- [Source data]
------------------------

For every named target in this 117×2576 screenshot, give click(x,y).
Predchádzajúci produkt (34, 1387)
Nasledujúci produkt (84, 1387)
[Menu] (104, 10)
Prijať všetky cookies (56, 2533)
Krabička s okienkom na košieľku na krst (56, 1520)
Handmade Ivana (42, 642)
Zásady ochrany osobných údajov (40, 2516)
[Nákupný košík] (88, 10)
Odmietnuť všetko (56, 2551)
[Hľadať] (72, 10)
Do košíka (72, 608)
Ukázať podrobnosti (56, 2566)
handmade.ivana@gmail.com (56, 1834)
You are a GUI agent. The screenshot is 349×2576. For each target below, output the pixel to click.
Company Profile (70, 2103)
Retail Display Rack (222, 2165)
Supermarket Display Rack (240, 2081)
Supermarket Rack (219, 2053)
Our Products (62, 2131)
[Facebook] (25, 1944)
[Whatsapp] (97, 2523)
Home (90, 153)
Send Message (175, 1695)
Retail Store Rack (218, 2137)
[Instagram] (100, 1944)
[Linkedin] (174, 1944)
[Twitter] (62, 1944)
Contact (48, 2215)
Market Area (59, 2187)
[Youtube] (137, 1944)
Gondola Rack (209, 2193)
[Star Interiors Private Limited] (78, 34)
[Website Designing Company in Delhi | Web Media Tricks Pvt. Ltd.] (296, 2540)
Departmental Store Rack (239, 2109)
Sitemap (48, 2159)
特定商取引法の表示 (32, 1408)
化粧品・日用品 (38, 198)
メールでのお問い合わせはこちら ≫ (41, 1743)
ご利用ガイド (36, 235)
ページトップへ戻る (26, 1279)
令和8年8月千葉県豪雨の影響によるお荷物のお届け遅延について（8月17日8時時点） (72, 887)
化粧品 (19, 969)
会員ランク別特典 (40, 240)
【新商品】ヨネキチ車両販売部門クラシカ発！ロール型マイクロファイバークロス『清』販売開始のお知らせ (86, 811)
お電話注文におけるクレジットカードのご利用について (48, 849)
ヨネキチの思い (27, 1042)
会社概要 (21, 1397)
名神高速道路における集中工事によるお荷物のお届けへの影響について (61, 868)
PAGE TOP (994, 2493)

------------------------

- [Action item] Each entry above should be output again, precisely as given.

- [Your response]
For every named target in this 117×2576 screenshot, give click(x,y).
Predchádzajúci produkt (34, 1387)
Nasledujúci produkt (84, 1387)
[Menu] (104, 10)
Prijať všetky cookies (56, 2533)
Krabička s okienkom na košieľku na krst (56, 1520)
Handmade Ivana (42, 642)
Zásady ochrany osobných údajov (40, 2516)
[Nákupný košík] (88, 10)
Odmietnuť všetko (56, 2551)
[Hľadať] (72, 10)
Do košíka (72, 608)
Ukázať podrobnosti (56, 2566)
handmade.ivana@gmail.com (56, 1834)
You are a GUI agent. The screenshot is 349×2576. For each target below, output the pixel to click.
Company Profile (70, 2103)
Retail Display Rack (222, 2165)
Supermarket Display Rack (240, 2081)
Supermarket Rack (219, 2053)
Our Products (62, 2131)
[Facebook] (25, 1944)
[Whatsapp] (97, 2523)
Home (90, 153)
Send Message (175, 1695)
Retail Store Rack (218, 2137)
[Instagram] (100, 1944)
[Linkedin] (174, 1944)
[Twitter] (62, 1944)
Contact (48, 2215)
Market Area (59, 2187)
[Youtube] (137, 1944)
Gondola Rack (209, 2193)
[Star Interiors Private Limited] (78, 34)
[Website Designing Company in Delhi | Web Media Tricks Pvt. Ltd.] (296, 2540)
Departmental Store Rack (239, 2109)
Sitemap (48, 2159)
特定商取引法の表示 (32, 1408)
化粧品・日用品 (38, 198)
メールでのお問い合わせはこちら ≫ (41, 1743)
ご利用ガイド (36, 235)
ページトップへ戻る (26, 1279)
令和8年8月千葉県豪雨の影響によるお荷物のお届け遅延について（8月17日8時時点） (72, 887)
化粧品 (19, 969)
会員ランク別特典 (40, 240)
【新商品】ヨネキチ車両販売部門クラシカ発！ロール型マイクロファイバークロス『清』販売開始のお知らせ (86, 811)
お電話注文におけるクレジットカードのご利用について (48, 849)
ヨネキチの思い (27, 1042)
会社概要 (21, 1397)
名神高速道路における集中工事によるお荷物のお届けへの影響について (61, 868)
PAGE TOP (994, 2493)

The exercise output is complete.